A chromosome-level genome assembly enables the identification of the follicule stimulating hormone receptor as the master sex-determining gene in the flatfish Solea senegalensis

Sex determination (SD) shows huge variation among fish and a high evolutionary rate, as illustrated by the Pleuronectiformes (flatfishes). This order is characterized by its adaptation to demersal life, compact genomes and diversity of SD mechanisms. Here, we assembled the Solea senegalensis genome, a flatfish of great commercial value, into 82 contigs (614 Mb) combining long- and short-read sequencing, which were next scaffolded using a highly dense genetic map (28,838 markers, 21 linkage groups), representing 98.9% of the assembly. Further, we established the correspondence between the assembly and the 21 chromosomes by using BAC-FISH. Whole genome resequencing of six males and six females enabled the identification of 41 single nucleotide polymorphism variants in the follicle stimulating hormone receptor (fshr) consistent with an XX/XY SD system.
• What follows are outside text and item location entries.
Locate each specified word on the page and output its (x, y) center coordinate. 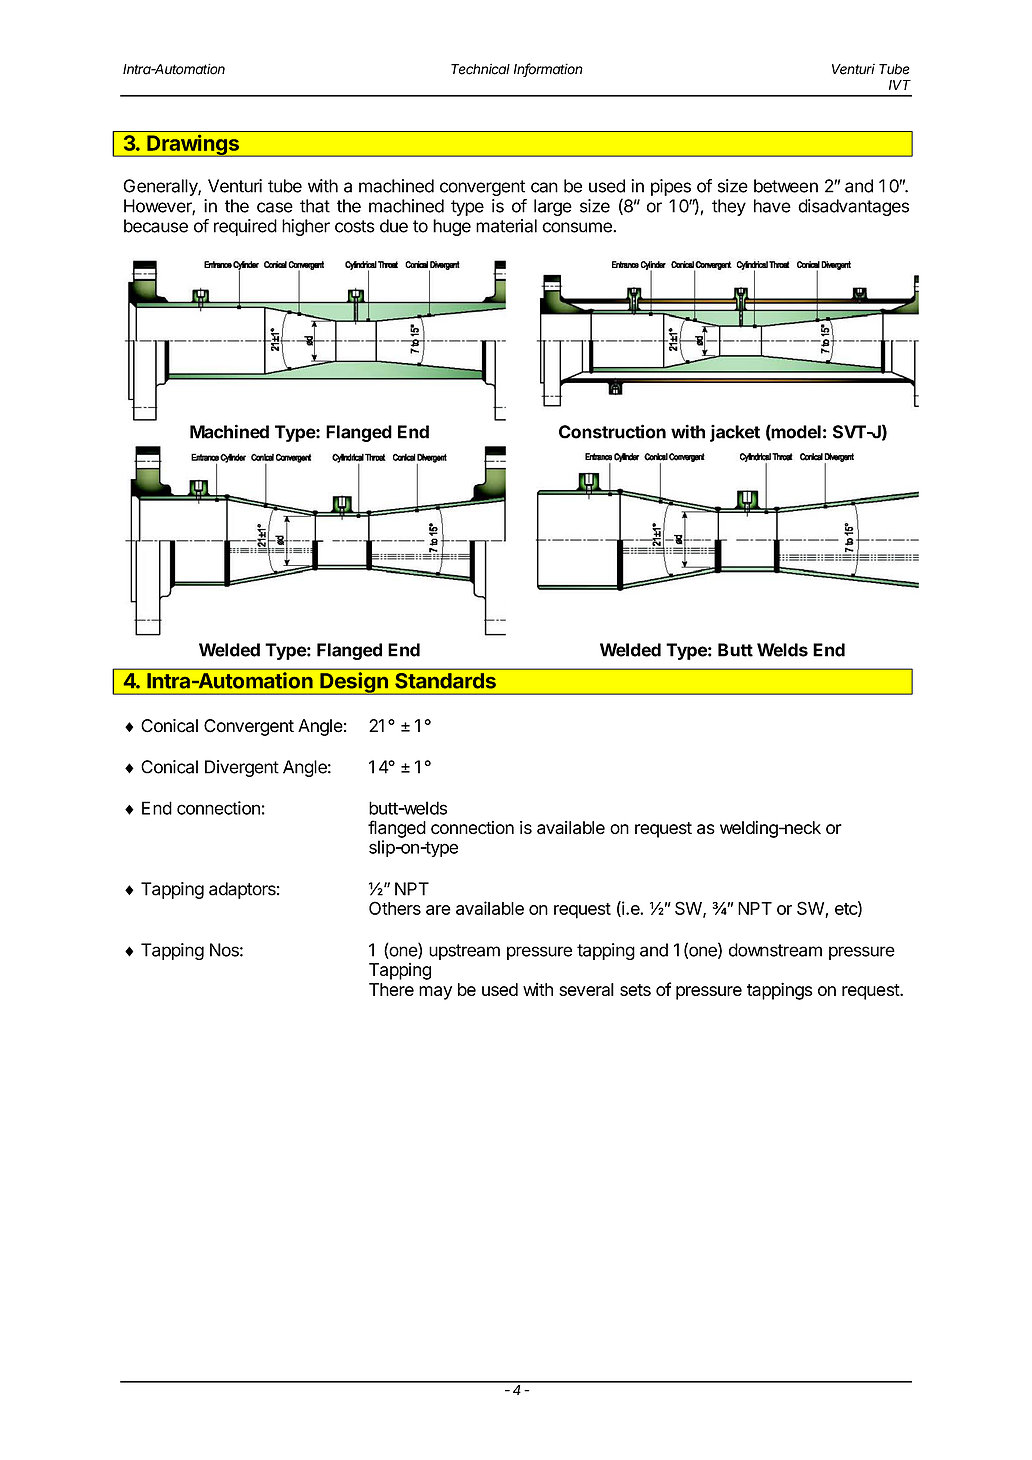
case (275, 207)
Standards (445, 681)
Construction (612, 431)
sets (635, 990)
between (786, 186)
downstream (775, 950)
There (391, 989)
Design (354, 683)
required (245, 227)
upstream (464, 952)
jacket (735, 433)
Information (548, 70)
The observed sex association was validated in a broader independent sample, providing a novel molecular sexing tool. The fshr gene displayed differential expression between male and female gonads from 86 days post-fertilization, when the gonad is still an undifferentiated primordium, concomitant with the activation of amh and cyp19a1a, testis and ovary marker genes, respectively, in males and females. The Y-linked fshr allele, which included 24 nonsynonymous variants and showed a highly divergent 3D protein structure, was overexpressed in males compared to the X-linked allele at all stages of gonadal differentiation. We hypothesize a mechanism hampering the action of the follicle stimulating hormone driving the undifferentiated gonad toward testis.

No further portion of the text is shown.